---- Provided records

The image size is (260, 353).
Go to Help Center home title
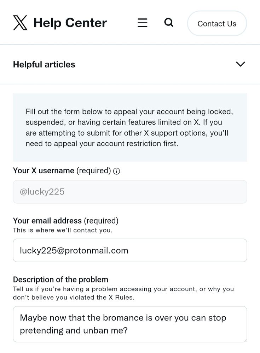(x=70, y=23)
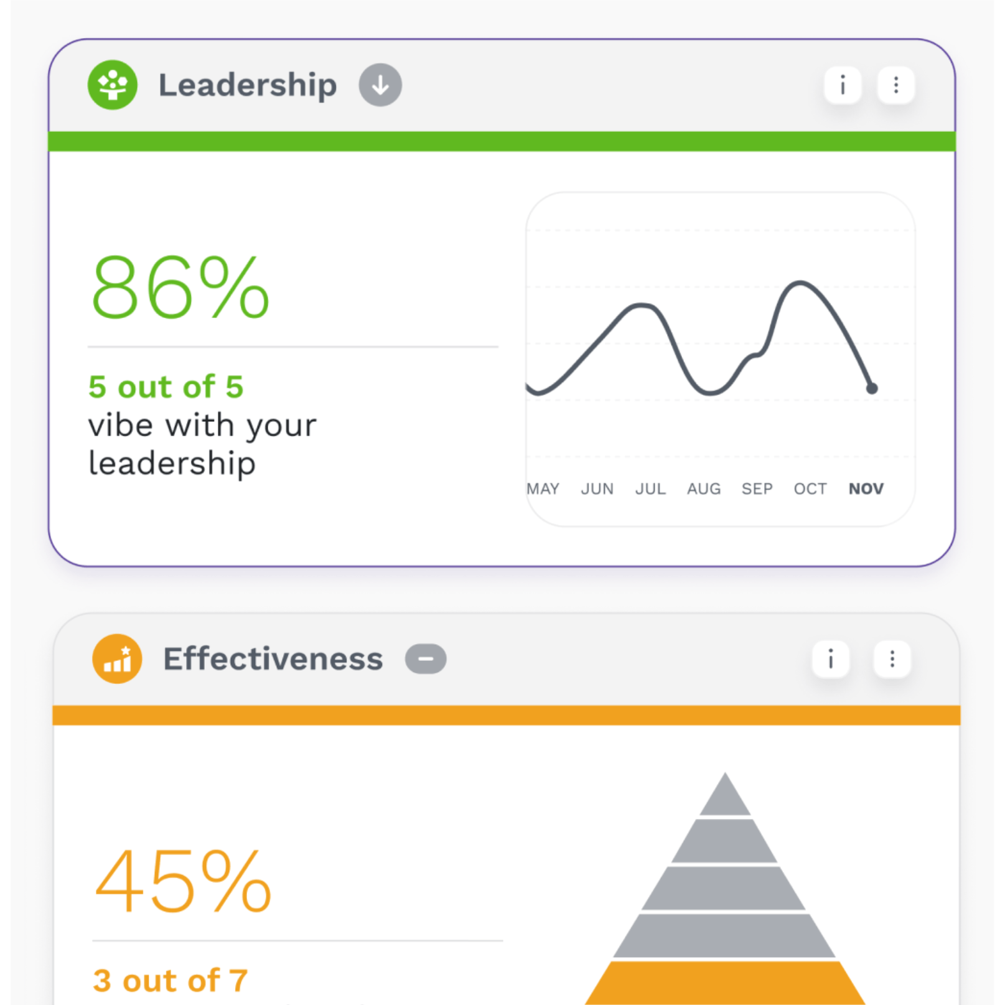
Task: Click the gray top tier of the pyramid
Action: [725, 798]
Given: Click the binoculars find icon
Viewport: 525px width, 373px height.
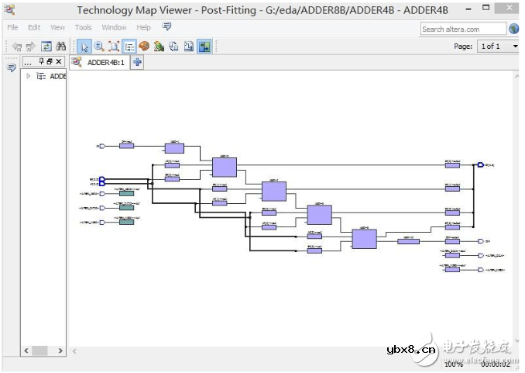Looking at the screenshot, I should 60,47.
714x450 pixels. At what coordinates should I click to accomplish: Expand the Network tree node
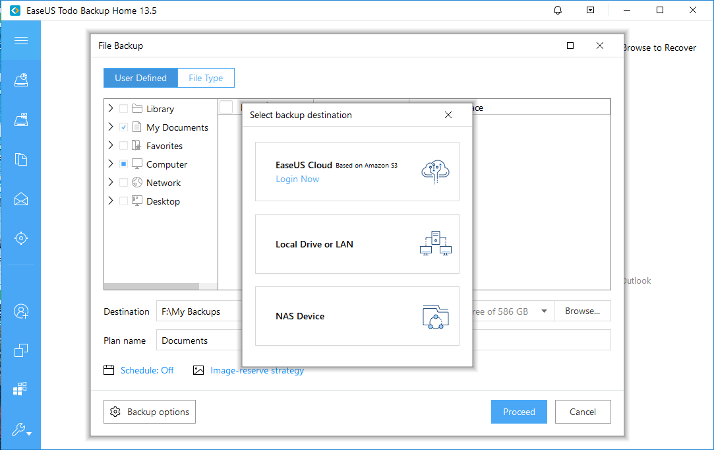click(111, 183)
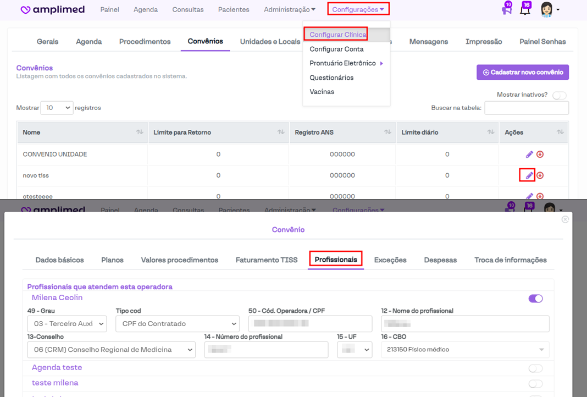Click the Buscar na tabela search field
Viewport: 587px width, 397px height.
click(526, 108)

--------
---- Provided records

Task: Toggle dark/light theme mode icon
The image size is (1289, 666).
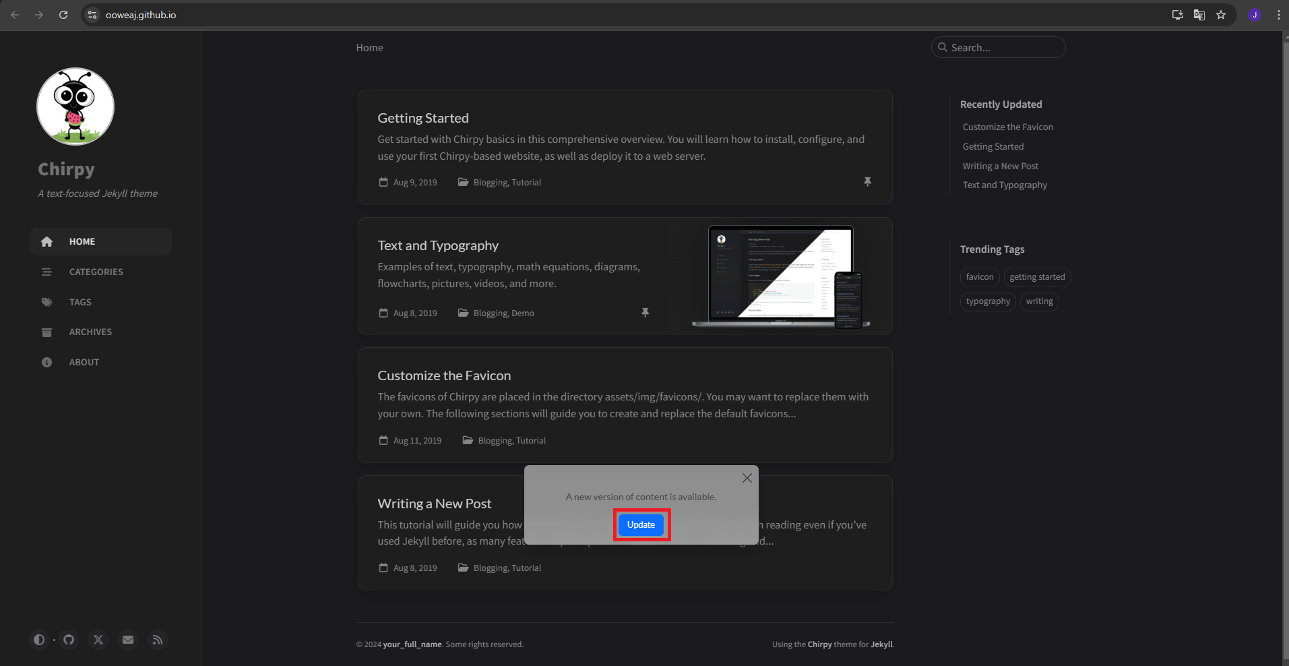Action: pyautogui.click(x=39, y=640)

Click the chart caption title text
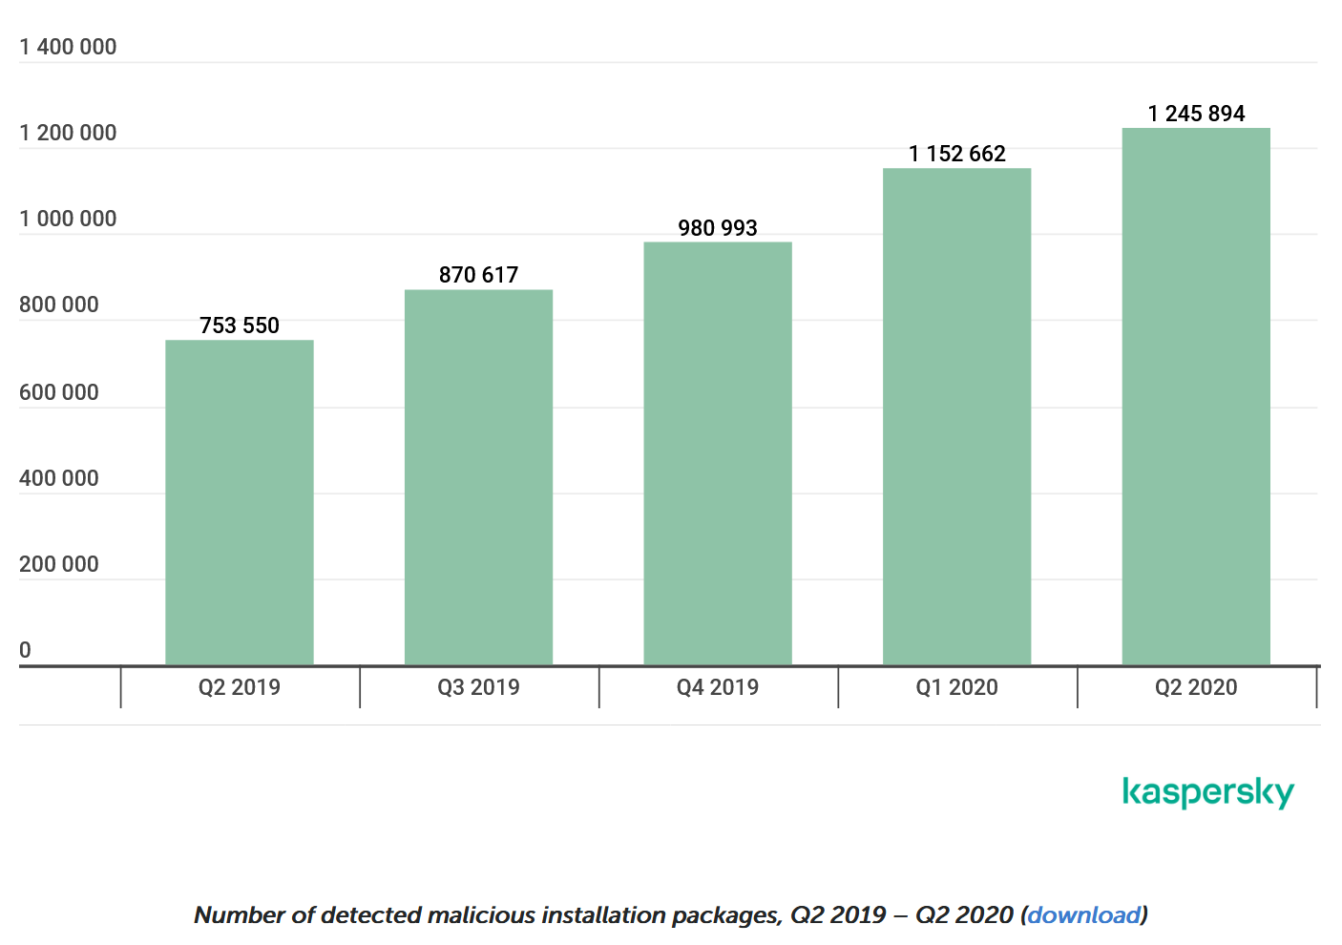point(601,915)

--------

■ Task description ■
In the listing, return each line containing the string "icon".

■ Answer to the exercise ■
Given: Click the binoculars find icon
Task: Toggle dark/light theme mode icon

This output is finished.